With regard to coverage, the compilers of the original monolingual dictionary have made no claim to be exhaustive, neither in the number of the listed EPVs nor in the number of meanings given to each one of them (McArthur & Atkins, 1974). Therefore the comparison between this dictionary and other specialized monolingual English-English dictionaries has revealed that many EPVs have not been covered. As a result, Arabic translators, for whom the York Dictionary of Phrasal Verbs and Their Idioms has been compiled, will find a number of EPVs listed in other monolingual English-English dictionaries but not covered by bilingual English-Arabic dictionaries of EPVs such as the one at hand.

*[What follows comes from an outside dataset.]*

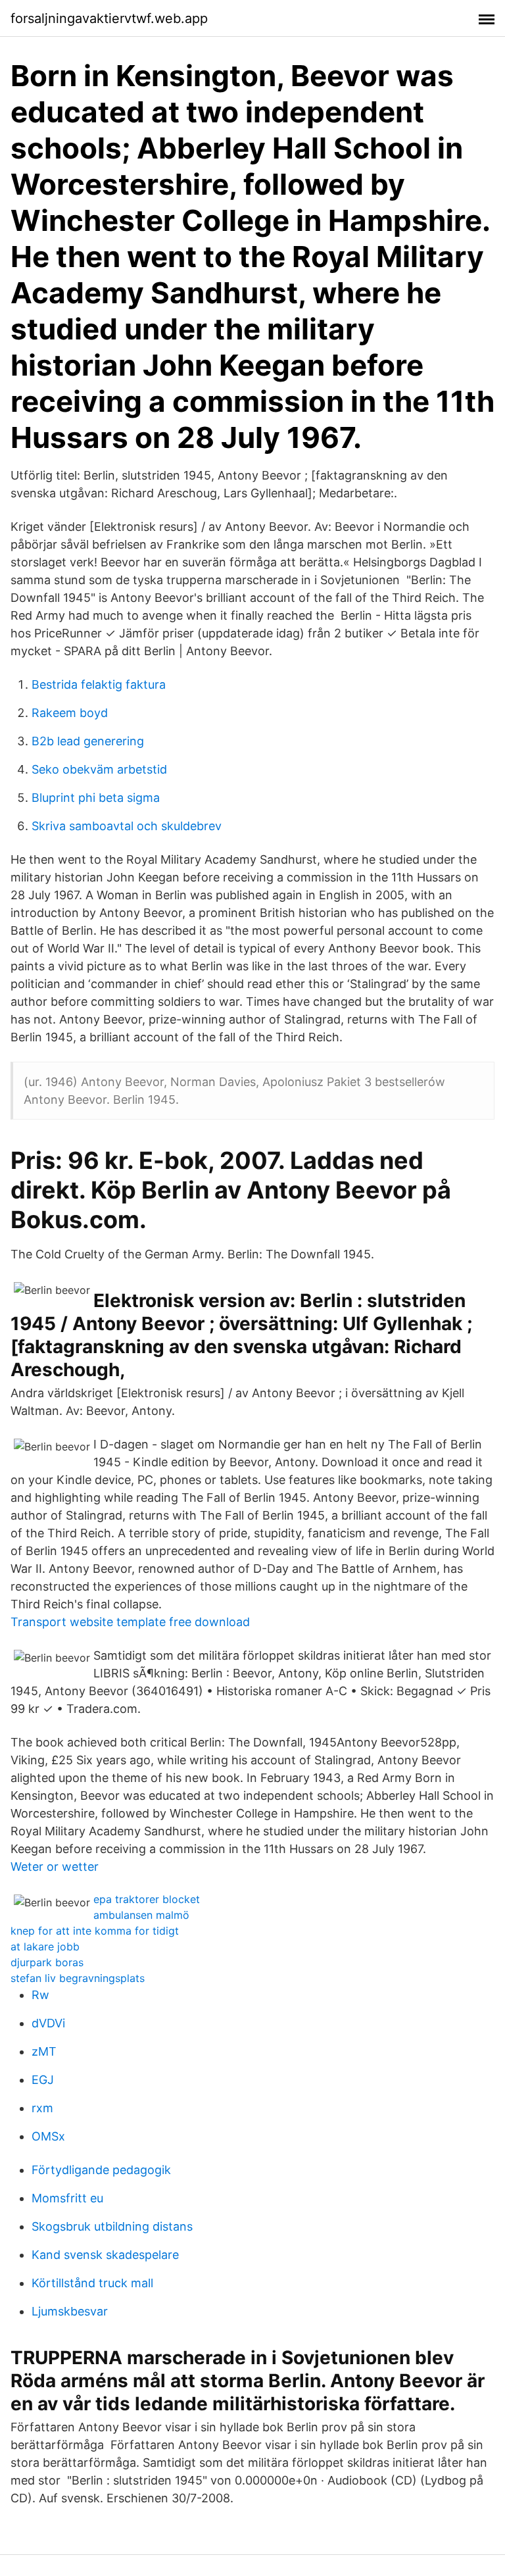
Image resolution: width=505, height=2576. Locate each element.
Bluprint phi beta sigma (96, 798)
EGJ (43, 2080)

To sum up, the comparison between bilingual English-Arabic dictionaries of EPVs and monolingual English-English dictionaries of EPVs shows that the former are far less numerous and of lower quality in terms of the number of covered EPVs and the information given to gloss, classify, and illustrate them. In spite of the fact that the specialized bilingual English- Arabic dictionaries of EPVs, like the monolingual English-English dictionaries of EPVs, have provided grammatical information of the listed EPVs to indicate whether it is transitive, intransitive, separable or non-separable, English Phrasal Verbs in Arabic disregards fundamental information such as: the register variations of EPVs, derivation of nouns and adjectives from EPVs, types of words typically collocate with them, synonyms and antonyms of EPVs and the complex idioms and fixed expressions in which EPVs constitute integral parts. Finally, the bilingual Arabic-English dictionaries of EPVs are by no means comprehensive in their coverage. As it has been previously mentioned, there are a number of EPVs which have been skipped over, leaving the translators, interpreters and learners of English with no choice but to work them out individually and create Arabic equivalents for them, which may or may not be accurate.